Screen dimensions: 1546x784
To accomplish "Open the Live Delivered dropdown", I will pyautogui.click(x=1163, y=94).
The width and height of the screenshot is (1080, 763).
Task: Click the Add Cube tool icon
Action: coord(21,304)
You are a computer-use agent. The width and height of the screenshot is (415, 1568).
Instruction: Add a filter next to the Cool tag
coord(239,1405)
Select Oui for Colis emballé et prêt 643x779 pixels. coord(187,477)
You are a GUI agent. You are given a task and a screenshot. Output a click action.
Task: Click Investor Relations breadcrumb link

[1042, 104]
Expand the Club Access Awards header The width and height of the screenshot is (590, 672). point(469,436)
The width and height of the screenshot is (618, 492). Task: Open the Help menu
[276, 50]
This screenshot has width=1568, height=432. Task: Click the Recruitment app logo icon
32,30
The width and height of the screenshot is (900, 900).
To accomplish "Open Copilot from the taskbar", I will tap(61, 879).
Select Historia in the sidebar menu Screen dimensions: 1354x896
☆ ☆ ☆
Work item.
Copy every entry above word for word.

Exercise answer.
Screen dimensions: 1546x784
To accomplish "Open the Live Delivered dropdown", I will pyautogui.click(x=1163, y=94).
The width and height of the screenshot is (1080, 763).
Task: Click the Add Cube tool icon
Action: coord(21,304)
You are a computer-use agent. The width and height of the screenshot is (415, 1568).
Instruction: Add a filter next to the Cool tag
coord(239,1405)
Select Oui for Colis emballé et prêt 643x779 pixels. coord(187,477)
You are a GUI agent. You are given a task and a screenshot. Output a click action.
Task: Click Investor Relations breadcrumb link

[1042, 104]
Expand the Club Access Awards header The width and height of the screenshot is (590, 672). point(469,436)
The width and height of the screenshot is (618, 492). Task: Open the Help menu
[276, 50]
This screenshot has width=1568, height=432. Task: Click the Recruitment app logo icon
32,30
The width and height of the screenshot is (900, 900).
To accomplish "Open Copilot from the taskbar", I will tap(61, 879).
Select Historia in the sidebar menu Screen dimensions: 1354x896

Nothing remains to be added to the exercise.